## [Try it]
An exact copy, beginning at the line containing "Viewport: 1568px width, 763px height." and ending at the final line of the records that follow, is the answer; it has no pictures and no other text.

## [Exercise data]
┌────────

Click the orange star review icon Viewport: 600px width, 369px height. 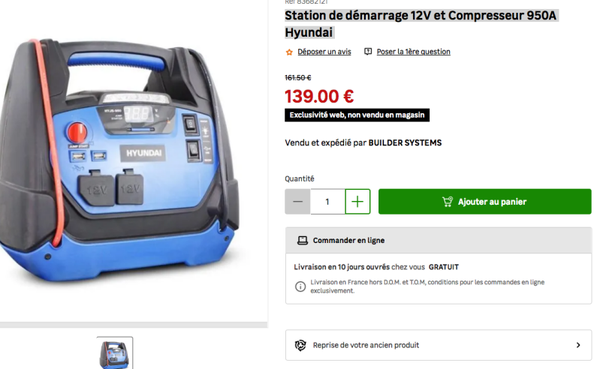pos(289,52)
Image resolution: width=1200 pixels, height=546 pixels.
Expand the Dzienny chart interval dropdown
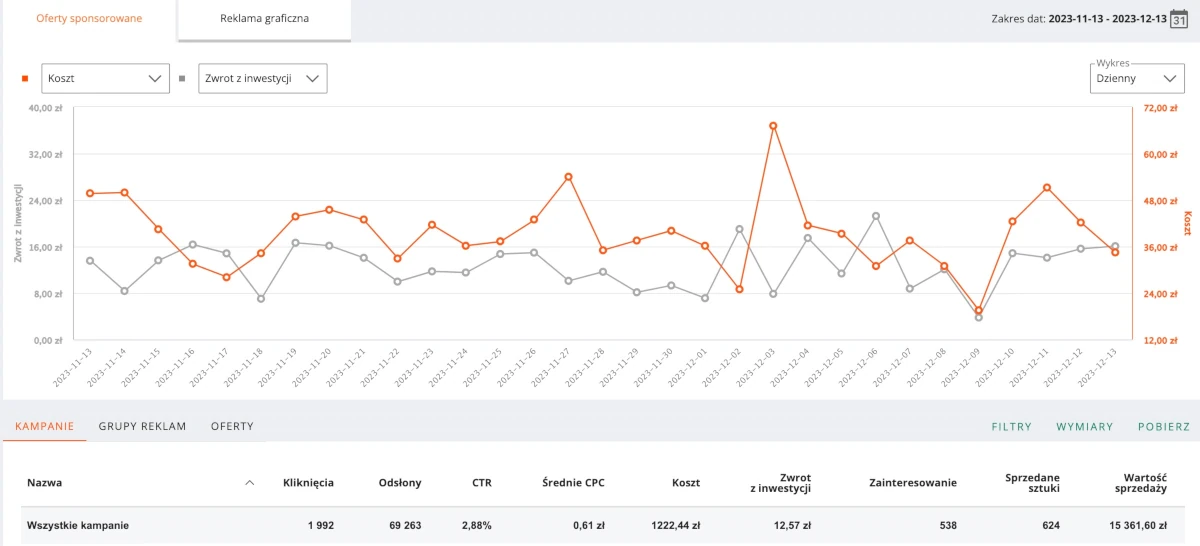tap(1137, 78)
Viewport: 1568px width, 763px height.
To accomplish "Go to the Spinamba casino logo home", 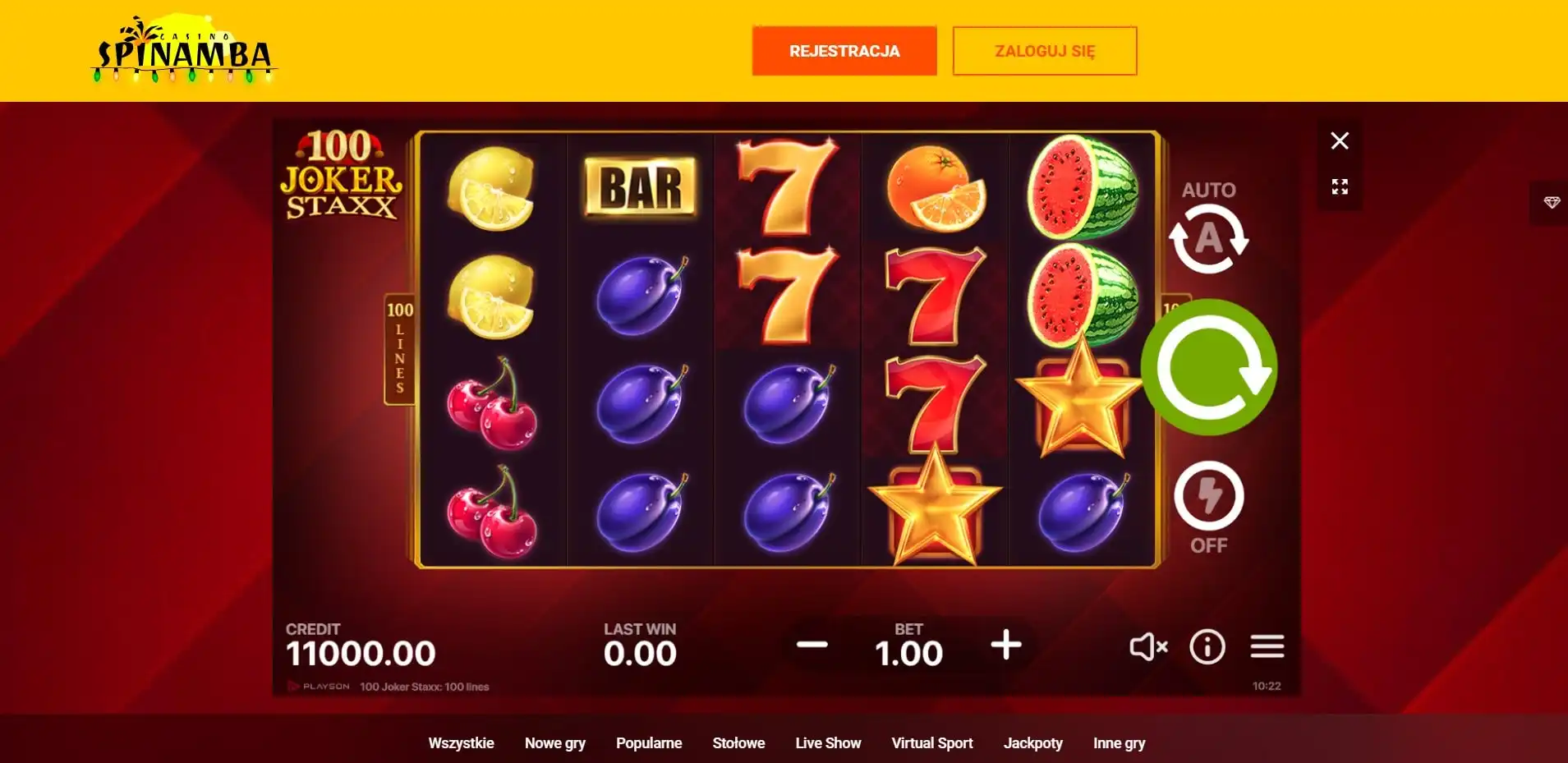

└────────

## [Response for this exercise]
Viewport: 1568px width, 763px height.
To accomplish "Go to the Spinamba casino logo home", 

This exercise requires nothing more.